Optimizing particles rendering

I’m currently trying to implement a particle system for my game.

First of all, all the relevant source code i’m going to discuss about can be downloaded here:
http://www.fl-tw.com/opengl/Particles.h http://www.fl-tw.com/opengl/Particles.cpp

The CPU processing is pretty optimized, from my profiling i found it takes very little CPU time (around 0.01 milliseconds for 1000 particles).

The rendering, however (in the source code, it’s the whole CParticleGroup::render() code), takes forever. Rendering the scene, including a 50K polys terrain with LOD, and 1000 ojects, takes 4 milliseconds. Rendering the particles takes 10 milliseconds! More than twice, just for particles.
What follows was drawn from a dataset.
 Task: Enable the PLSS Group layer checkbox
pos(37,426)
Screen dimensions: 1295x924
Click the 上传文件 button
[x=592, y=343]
I’m not really sure how i could improve the code, so suggestions are welcome.

Vertex shaders is out of question, as i want it to run on older hardware (Geforce 2s). I cannot use point sprites (or can i?), because my particles all share the same texture, and have different texture coordinates. One thing i’m thinking of doing is to use a triangle instead of a quad, for each particle… but that will not fundamentally solve the problem. And as you see, i’m already using a dynamic VBO to fill my vertices in. If somebody has implemented an optimized particle system, please share…


If you’re only drawing 1000 particles, then how big are they? Could it be you’re fillrate limited? Try halfing your window size and see if it has any impact on speed.

Why are you using DrawElements for particles? Maybe try to use DrawArrays or use a vbo for the indices as well. You might be seeing some sort of performance glitch related to mixing regulars vertex arrays and vbos.

Vertex shaders arn’t out of question, even GF1 has ARB_v_p, but it’s emulated on CPU through driver (with werrrrry acceptable speed even on PII-350, I was working with GF2GTS vp a lot).

The problem is, they’re not very big. It’s hard to tell, with perspective some of them are small, some are bigger, but i’d say none of them exceeds a size of 100x100 pixels (on a 1024x768 screen). Most of them are probably 30x30.

Changing the resolution doesn’t impact on the performance.

Harshman: you’re right, that’s an idea, but i’m not mixing regular vertex arrays and VBO ? All the objects, the terran and the particles in my scene are done with VBO.

Madman: sure, but then i’m gonna loose all the benefits of VBO, writing directly the data to AGP/video memory. Because if you’re doing vertex programs in software, the driver has to read back from the vertex data. That’s why i want to avoid vertex programs.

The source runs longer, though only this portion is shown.